İlk maçın sonucunun verdiği rehaveti de hesaba katmalıyız, Fenerbahçe'nin takım olmak adına yaşadığı sorunları da. En kötüsü ikisinin bir araya gelmesiydi ve Zürih'teki 90 dakika iyi-kötü fikir veremeden bitti.

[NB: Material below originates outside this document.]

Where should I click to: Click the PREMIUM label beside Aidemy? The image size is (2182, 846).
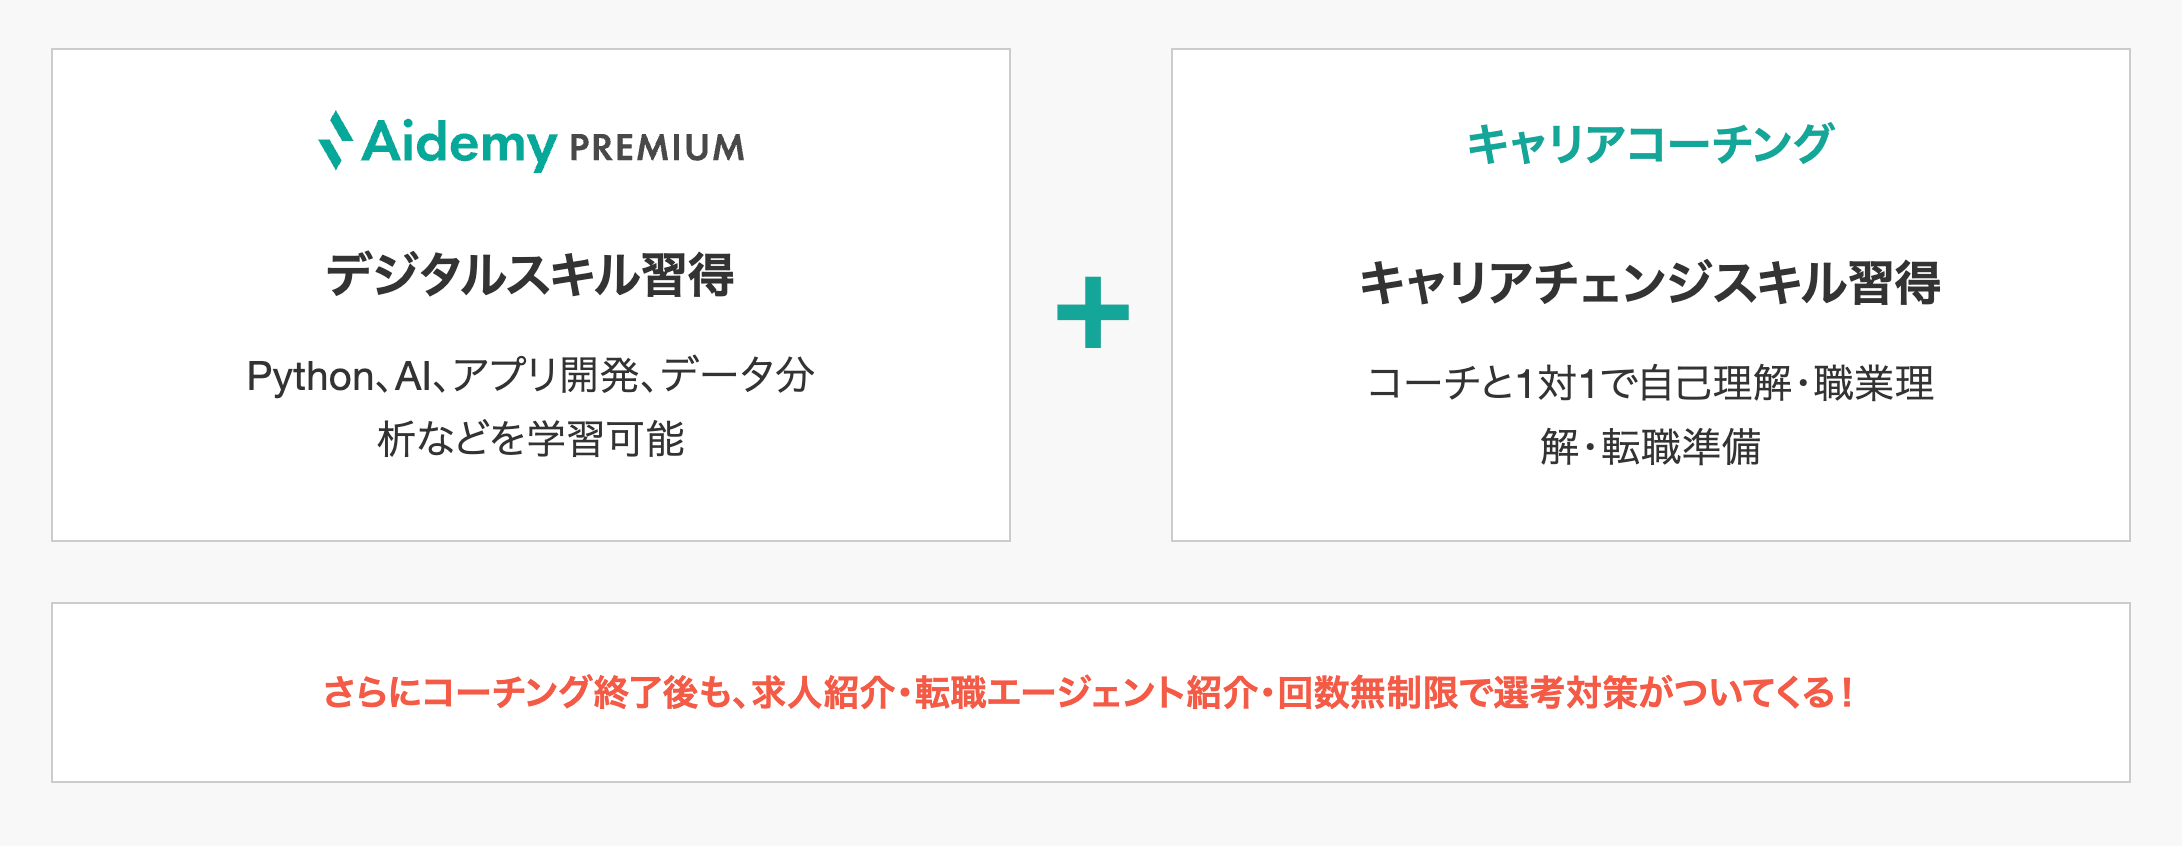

Devre arasında sohbet ederken, oyunu eleştirelim dedik ama takımın geneline yayılmış, vazgeçmişlik çıktı karşımıza. Van Persie'nin ilk 11 oynamasının mutlak nedeni, maç tecrübesini kazanmak olmalıydı. Stoch'a ise Başakşehir maçındaki hakkı teslim ediliyordu. Plansızlığın içinden üretim yapmak çok mümkün değil. Bir de buna "bir şeyler yapsın" diye beklenenlerin, oyunun sorumluluğunu almaması eklendi.
Ortaya çıkan 15 bin seyirci önünde oynanan, ciddi bir hazırlık maçı oldu. Fakat günün mesajında Advocaat için yazacak satır var mıydı, bilemiyorum. Hala takımı tanımaya, kime güveneceğini keşfetmeye çalışıyor. En az sorunu defansında yaşadığını düşünürsek, elindeki kısıtlı kadro ile orta sahasını daha doğru paslarla oynatması gerekecek.
Van Persie'nin önünde daha en az bir ay var. Formsuzluğunun ötesinde, yürüyecek hali yokmuş gibi kaldı sahada. Yine değişikler sonrasında hareketi ve tempoyu biraz olsun getirdiler. Dakikalar tecrübeyi de devreye soktu. Sakin kalıp, 10 bin gurbetçinin kendilerinden beklediği golleri tabelaya işlediler.
İlk golde Alper'in kaleciyi geçip, filelere yönelen topuna Fernandao dokundu. Golü tamamladı yani. Ve tüm takım Alper'in çevresinde birleşirken, Fernandao garip bir yalnızlıkla kendi sahasına yöneliyordu. Alper'e bile gitmeden. Birkaç dakika sonra Kjaer geldi yanında, kutladı kendisini.
Bu tabloyu doğru yorumlamak gerekiyor. Ortada ya bir yalnızlık var, ya da takımın tavrı. Advocaat'ın da bunu fark etmemesi mümkün değil. Önündeki uzun yolda çözmesi gereken bir sorunu daha olduğunu anlamıştır. Takımını hem kondüsyon olarak geliştirmek, hem de mental olarak bir araya getirmek zorunda.